• Extrait fourni
++++++++++
C’est ce qui nous a conduits à faire un rapprochement
avec le protestantisme dont parlait Max Weber, avec sa relation
personnelle et sans médiation à Dieu. Les gens vivent
dans un rapport personnel à l’organisation qui est
une entité abstraite. La médiation de groupes sociaux
concrets, qu’il s’agisse d’un corps professionnel,
d’un syndicat, d’un groupe de pairs, d’un service,
tend à disparaître. Elle disparaît parce que
dans ces entreprises on pratique beaucoup l’individualisation,
l’évaluation individuelle des performances, la mobilité.
Cela vient évidem- ment renforcer l’individualisme
global dans les sociétés développées.
Il y a là une contradiction très forte dans ce système
entre des aspects très individualisants, qui sollicitent
en permanence le mérite de chacun, le fait de se mettre en
avant, la réussite individuelle, alors que ces systèmes
ont besoin pour fonctionner de plus en plus de collaborations, de
coordination, de travail d’équipe. On ne peut jamais
attribuer la réussite d’un projet à une personne
singulière, et pourtant les procédures d’évaluation
sont individualisées. C’est une des raisons supplémentaires de tension qui peut exister dans ce type d’entreprises.
++++++++++
• Ensemble de données
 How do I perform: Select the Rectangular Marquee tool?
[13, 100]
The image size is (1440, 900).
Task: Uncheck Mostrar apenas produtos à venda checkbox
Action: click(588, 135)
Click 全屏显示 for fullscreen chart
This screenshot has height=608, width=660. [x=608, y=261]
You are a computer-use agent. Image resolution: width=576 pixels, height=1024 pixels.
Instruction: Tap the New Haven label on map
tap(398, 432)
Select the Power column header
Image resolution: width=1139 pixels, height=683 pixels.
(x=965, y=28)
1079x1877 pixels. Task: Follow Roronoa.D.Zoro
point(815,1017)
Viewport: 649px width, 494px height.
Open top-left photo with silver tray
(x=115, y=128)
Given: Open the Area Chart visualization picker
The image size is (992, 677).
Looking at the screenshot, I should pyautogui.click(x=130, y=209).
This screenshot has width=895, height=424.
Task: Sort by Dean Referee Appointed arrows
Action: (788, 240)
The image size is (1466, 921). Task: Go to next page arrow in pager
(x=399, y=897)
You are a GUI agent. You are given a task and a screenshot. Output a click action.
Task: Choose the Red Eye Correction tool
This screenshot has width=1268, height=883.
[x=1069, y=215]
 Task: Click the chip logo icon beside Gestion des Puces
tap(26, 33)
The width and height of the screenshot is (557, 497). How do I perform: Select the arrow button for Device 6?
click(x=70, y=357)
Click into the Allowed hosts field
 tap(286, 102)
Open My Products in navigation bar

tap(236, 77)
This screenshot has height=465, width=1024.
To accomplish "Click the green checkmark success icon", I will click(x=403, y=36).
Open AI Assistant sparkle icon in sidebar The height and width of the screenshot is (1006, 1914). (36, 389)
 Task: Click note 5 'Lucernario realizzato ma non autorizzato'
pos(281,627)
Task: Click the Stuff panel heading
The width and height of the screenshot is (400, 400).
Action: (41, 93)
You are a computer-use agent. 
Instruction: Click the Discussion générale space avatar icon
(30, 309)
++++++++++
• Consigne
Pourriez-vous recopier intégralement, sans y changer un mot, l'extrait sur l'individualisation dans l'entreprise ?

• Réponse
C’est ce qui nous a conduits à faire un rapprochement
avec le protestantisme dont parlait Max Weber, avec sa relation
personnelle et sans médiation à Dieu. Les gens vivent
dans un rapport personnel à l’organisation qui est
une entité abstraite. La médiation de groupes sociaux
concrets, qu’il s’agisse d’un corps professionnel,
d’un syndicat, d’un groupe de pairs, d’un service,
tend à disparaître. Elle disparaît parce que
dans ces entreprises on pratique beaucoup l’individualisation,
l’évaluation individuelle des performances, la mobilité.
Cela vient évidem- ment renforcer l’individualisme
global dans les sociétés développées.
Il y a là une contradiction très forte dans ce système
entre des aspects très individualisants, qui sollicitent
en permanence le mérite de chacun, le fait de se mettre en
avant, la réussite individuelle, alors que ces systèmes
ont besoin pour fonctionner de plus en plus de collaborations, de
coordination, de travail d’équipe. On ne peut jamais
attribuer la réussite d’un projet à une personne
singulière, et pourtant les procédures d’évaluation
sont individualisées. C’est une des raisons supplémentaires de tension qui peut exister dans ce type d’entreprises.